From A Topographical Dictionary of Ireland, 1837

INNISKEEN, or ENNISKEEN, a village, in the parish of KINNEIGH, Western Division of the barony of EAST CARBERY, county of CORK, and province of MUNSTER, 8 miles (W.) from Bandon, on the road to Dunmanway; the population is returned with the parish. This village, which is situated on the River Bandon, in the southern part of the parish, and is also called Inniskean, is said to have derived its name from Kean Mac Moile More, ancestor of the Mahony family of Castle Mahon, now Castle Bernard. In the war of 1641 it was sacked by the insurgents; and in 1690 was threatened by Mac Fineen, one of the leaders of the army of James II., who, finding it strongly garrisoned, retired without striking a blow. On the 21st of April in the following year, it was attacked by 1500 of the Irish, who set fire to it, and every house was destroyed except that occupied by the garrison, consisting of 44 men, who resolutely held out till assistance arrived from Bandon, when the insurgents were taken by surprise, put to flight, and 72 of them slain in the pursuit.
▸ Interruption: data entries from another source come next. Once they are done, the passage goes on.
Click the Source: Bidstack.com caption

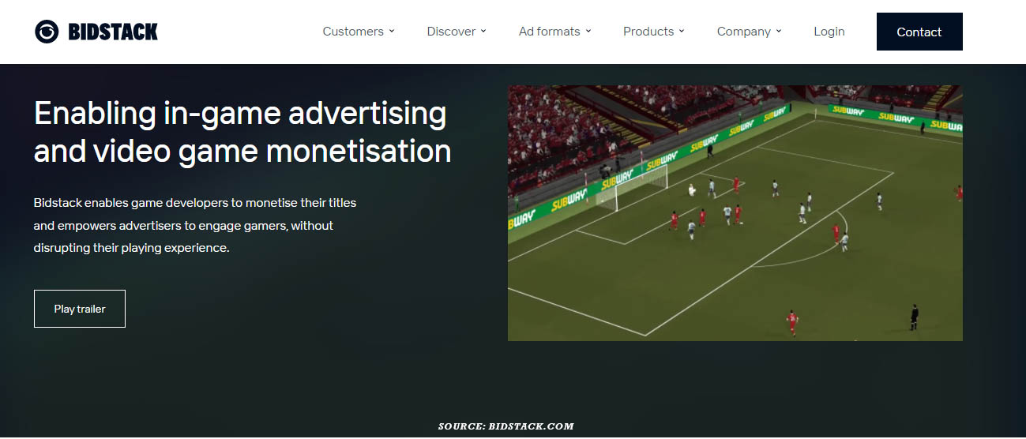506,426
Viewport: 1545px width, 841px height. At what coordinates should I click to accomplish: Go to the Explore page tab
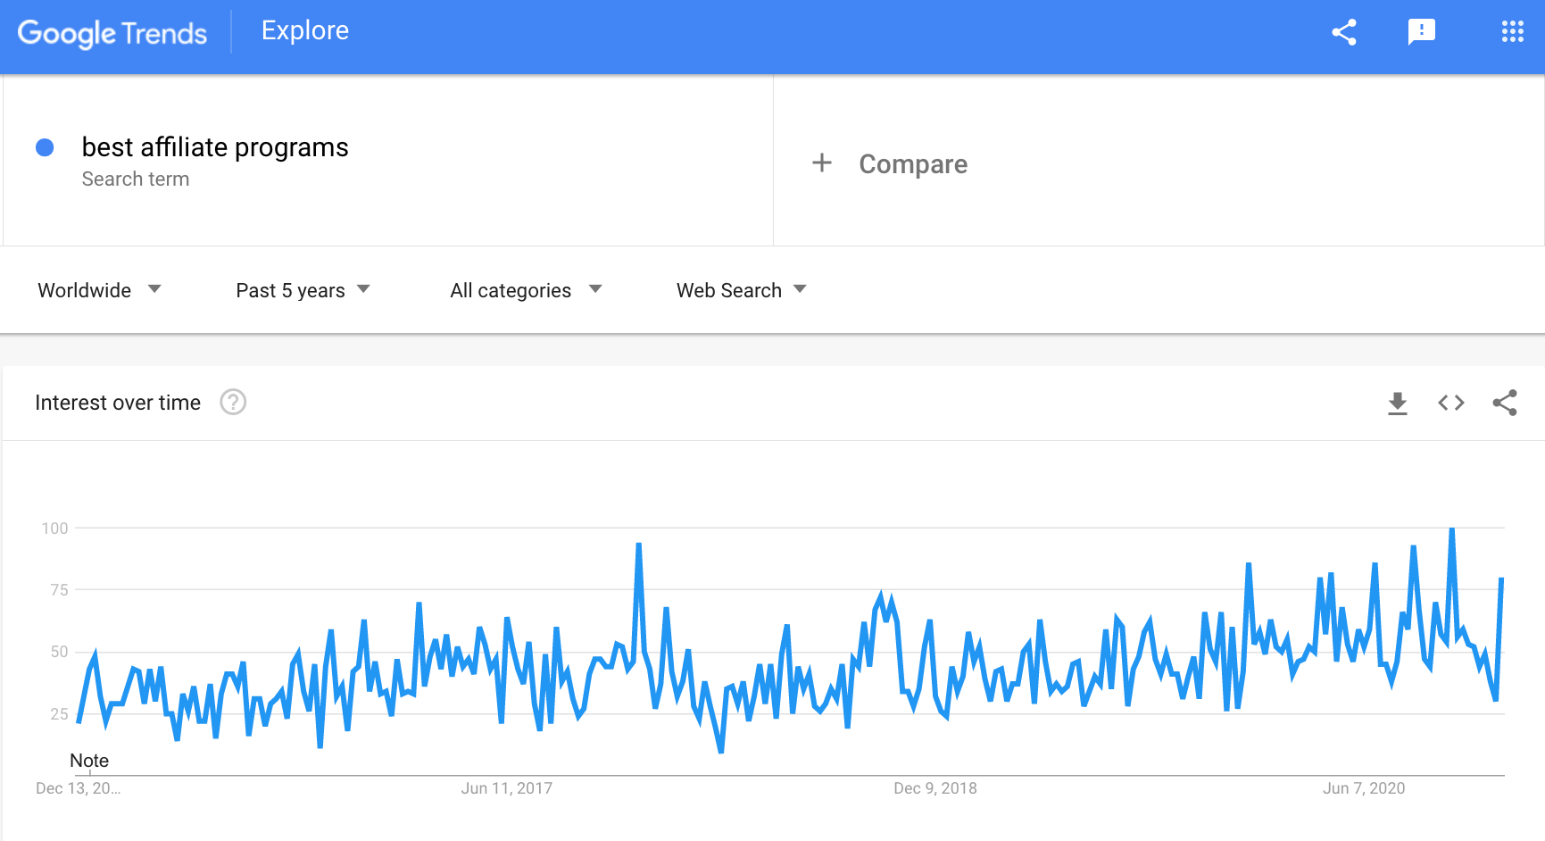pos(305,31)
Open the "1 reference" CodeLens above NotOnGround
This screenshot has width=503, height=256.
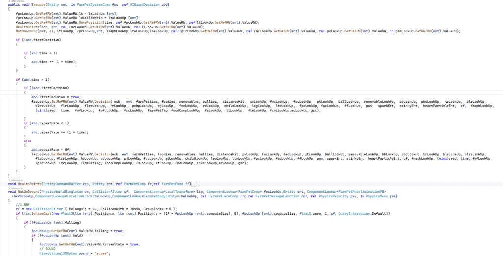15,187
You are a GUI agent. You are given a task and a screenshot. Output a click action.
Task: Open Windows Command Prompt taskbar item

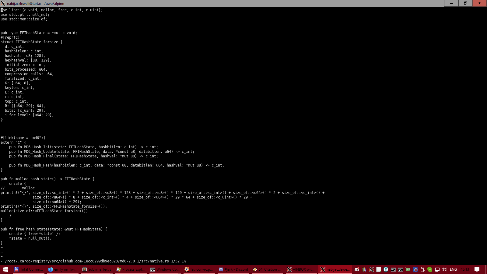165,269
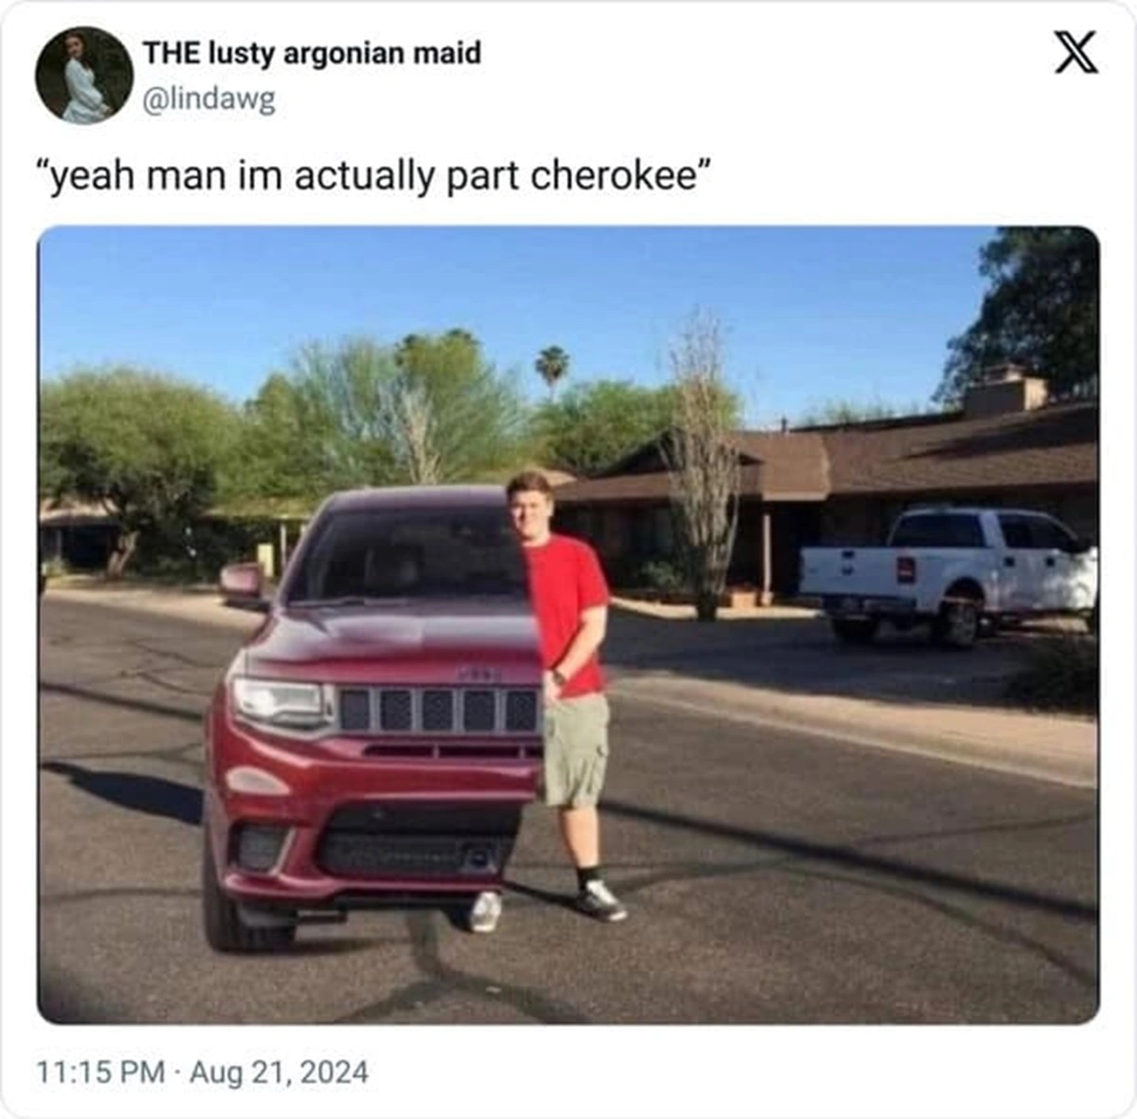Click the palm tree in the background
1137x1119 pixels.
[x=551, y=370]
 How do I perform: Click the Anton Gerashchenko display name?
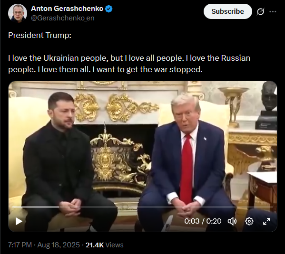click(x=67, y=9)
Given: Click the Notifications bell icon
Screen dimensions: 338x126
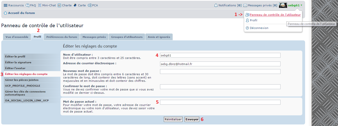Looking at the screenshot, I should (216, 5).
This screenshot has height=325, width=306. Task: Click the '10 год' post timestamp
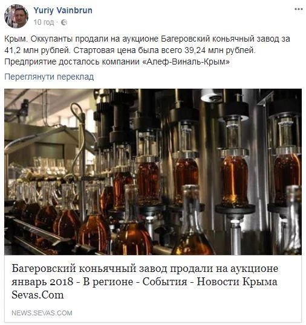44,22
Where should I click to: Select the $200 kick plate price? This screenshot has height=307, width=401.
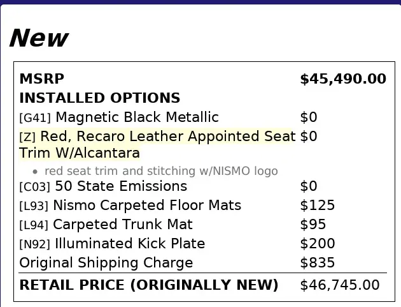pos(317,244)
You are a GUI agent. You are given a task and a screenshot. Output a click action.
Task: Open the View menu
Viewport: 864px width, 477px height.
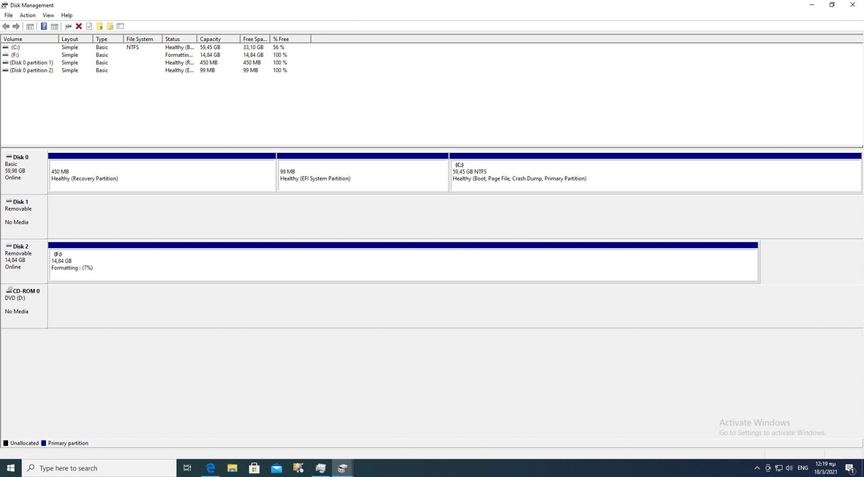(x=48, y=15)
In the same year the place was fortified by order of Governor Cox, who placed in it a garrison of militia. A paper-mill affords employment to about 30 persons, and about the same number are employed in the slate quarries near the place. The village has a penny post to Bandon, and fairs on April 5th, June 22nd, Aug. 12th, and Oct. 2nd, chiefly for live stock and pedlery; they are toll free and well attended. It also contains a small R. C. chapel.